Doccia gelata per i volontari e gli autisti-soccorritori del 118 in sciopero della fame da lunedì. La Asl di Foggia sta preparando una gara ponte per riaffidare nuovamente e almeno per un altro anno 19 postazioni alle associazioni di volontariato.

Un brutto colpo se si considera che il personale chiede di essere internalizzato nella Sanitaservice prima di confluire nell’agenzia regionale dell’emergenza-urgenza Areu, estromettendo così dalla gestione del servizio 118 le associazioni. L’accusa è quella di un continuo ritardo nei pagamenti e in alcuni casi anche di ritorsioni e minacce nel caso di proteste.

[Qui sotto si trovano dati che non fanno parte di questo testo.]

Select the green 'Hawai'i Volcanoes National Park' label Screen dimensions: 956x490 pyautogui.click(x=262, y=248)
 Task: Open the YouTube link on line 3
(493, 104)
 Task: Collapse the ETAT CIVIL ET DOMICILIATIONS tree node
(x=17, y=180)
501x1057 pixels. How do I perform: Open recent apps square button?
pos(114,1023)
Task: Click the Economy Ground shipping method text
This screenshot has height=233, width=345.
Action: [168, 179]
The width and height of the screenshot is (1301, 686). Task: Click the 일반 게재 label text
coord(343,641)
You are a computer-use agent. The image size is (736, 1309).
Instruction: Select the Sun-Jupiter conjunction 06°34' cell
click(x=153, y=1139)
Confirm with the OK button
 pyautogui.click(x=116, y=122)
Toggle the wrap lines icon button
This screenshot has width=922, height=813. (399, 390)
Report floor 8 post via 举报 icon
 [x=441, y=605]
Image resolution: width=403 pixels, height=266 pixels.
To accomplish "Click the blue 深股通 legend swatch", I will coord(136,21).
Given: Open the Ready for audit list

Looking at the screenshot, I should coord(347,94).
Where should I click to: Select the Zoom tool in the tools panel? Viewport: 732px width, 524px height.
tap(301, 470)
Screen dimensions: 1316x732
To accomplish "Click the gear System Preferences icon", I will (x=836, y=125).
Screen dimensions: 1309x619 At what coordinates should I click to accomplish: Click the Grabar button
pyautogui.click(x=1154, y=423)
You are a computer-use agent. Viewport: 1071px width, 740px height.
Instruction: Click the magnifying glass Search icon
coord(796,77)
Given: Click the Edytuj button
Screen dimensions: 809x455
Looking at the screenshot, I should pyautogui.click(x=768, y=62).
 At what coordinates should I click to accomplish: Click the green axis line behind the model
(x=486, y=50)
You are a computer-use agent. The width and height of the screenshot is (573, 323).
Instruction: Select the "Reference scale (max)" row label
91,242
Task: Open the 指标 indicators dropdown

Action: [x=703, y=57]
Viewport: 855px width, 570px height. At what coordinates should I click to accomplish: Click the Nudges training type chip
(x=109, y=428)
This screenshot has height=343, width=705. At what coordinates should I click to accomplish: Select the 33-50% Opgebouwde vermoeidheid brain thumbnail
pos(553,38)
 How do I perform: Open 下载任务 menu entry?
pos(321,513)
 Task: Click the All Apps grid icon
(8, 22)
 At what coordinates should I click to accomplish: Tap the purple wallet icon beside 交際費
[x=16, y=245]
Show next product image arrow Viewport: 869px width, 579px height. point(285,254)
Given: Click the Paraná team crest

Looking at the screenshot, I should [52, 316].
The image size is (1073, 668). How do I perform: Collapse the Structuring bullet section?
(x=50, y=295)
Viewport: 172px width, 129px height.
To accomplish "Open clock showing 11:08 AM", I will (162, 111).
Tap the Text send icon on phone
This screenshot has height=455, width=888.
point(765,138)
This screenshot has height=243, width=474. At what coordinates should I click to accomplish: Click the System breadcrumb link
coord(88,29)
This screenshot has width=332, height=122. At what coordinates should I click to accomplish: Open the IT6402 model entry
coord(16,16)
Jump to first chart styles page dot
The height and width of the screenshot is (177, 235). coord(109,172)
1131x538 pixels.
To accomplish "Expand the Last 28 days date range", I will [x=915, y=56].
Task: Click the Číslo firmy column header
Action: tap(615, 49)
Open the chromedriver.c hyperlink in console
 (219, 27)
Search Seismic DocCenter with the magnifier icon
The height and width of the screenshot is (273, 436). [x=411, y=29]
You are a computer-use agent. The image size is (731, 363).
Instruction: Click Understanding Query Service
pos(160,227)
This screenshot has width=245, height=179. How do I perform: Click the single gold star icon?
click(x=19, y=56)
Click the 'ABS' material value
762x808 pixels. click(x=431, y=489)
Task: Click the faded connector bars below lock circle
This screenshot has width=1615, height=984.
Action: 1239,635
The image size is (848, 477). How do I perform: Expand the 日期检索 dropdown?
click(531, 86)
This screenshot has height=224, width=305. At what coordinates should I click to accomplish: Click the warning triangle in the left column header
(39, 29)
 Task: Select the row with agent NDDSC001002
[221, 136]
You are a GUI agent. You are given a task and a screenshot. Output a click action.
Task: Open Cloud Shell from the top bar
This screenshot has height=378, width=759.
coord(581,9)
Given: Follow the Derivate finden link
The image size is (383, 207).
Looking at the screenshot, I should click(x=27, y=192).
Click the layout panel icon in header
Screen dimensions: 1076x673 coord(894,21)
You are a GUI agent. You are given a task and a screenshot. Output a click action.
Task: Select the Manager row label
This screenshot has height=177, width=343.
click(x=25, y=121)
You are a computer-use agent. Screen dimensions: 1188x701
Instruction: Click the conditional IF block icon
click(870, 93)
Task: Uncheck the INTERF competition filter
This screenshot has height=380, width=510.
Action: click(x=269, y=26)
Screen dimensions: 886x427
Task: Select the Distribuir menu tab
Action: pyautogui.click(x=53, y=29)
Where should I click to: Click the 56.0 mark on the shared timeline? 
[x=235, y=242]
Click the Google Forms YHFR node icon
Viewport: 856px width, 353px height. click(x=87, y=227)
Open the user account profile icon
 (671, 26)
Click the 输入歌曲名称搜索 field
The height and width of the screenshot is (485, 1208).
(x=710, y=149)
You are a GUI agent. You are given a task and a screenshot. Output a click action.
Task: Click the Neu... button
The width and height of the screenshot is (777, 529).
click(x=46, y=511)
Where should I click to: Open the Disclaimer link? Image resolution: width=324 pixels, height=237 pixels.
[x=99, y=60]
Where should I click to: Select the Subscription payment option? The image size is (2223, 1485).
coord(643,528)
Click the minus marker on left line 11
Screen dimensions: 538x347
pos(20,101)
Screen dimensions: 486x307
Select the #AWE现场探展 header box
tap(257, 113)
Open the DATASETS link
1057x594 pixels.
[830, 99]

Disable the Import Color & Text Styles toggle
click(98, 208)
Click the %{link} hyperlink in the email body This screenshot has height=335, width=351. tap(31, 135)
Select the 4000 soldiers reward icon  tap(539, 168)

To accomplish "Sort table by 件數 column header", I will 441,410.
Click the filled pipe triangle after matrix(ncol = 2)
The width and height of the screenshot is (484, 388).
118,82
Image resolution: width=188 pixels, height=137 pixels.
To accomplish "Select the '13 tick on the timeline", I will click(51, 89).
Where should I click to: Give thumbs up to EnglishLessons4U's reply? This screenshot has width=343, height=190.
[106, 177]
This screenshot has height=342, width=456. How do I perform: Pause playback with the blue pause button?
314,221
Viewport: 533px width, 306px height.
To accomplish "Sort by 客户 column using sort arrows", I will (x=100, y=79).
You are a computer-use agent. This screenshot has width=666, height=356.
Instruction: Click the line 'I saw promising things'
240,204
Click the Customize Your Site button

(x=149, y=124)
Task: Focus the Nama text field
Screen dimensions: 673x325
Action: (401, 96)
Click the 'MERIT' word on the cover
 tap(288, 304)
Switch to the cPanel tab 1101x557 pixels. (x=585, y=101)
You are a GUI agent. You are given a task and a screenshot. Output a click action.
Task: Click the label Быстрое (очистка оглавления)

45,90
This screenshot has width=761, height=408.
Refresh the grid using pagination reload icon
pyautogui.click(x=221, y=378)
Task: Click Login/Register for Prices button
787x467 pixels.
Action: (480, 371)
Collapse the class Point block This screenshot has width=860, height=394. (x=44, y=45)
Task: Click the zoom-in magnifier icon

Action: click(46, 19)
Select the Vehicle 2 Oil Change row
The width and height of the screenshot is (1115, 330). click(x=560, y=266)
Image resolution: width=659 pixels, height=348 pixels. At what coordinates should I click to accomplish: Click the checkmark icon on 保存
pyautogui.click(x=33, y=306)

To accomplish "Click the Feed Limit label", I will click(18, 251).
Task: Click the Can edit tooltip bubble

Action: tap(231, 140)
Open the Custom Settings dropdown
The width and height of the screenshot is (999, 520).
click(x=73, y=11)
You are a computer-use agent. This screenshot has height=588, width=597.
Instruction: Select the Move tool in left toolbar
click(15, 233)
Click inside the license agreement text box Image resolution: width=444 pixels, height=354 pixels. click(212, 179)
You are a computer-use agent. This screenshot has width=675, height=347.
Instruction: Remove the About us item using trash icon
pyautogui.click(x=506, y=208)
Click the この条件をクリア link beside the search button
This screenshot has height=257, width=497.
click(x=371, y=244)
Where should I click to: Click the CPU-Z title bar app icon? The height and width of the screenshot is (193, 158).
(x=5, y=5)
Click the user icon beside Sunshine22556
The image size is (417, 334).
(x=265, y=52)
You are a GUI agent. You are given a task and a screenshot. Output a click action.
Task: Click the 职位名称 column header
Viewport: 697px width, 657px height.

La Regione e quindi le Asl, però, non sembrano pensarla allo stesso modo. Un paradosso se si pensa che proprio a Foggia una parte del sistema e le relative assunzioni fanno già capo alla Sanitaservice.

Insomma, il solito pastrocchio in salsa pugliese. Oggi, intanto, un dipendente della postazione del 118 di Mattinata, ha avuto un malore a causa dello sciopero della fame. Nonostante i segnali non siano incoraggianti gli operatori non hanno ancora intenzione di gettare la spugna e continueranno nella loro protesta.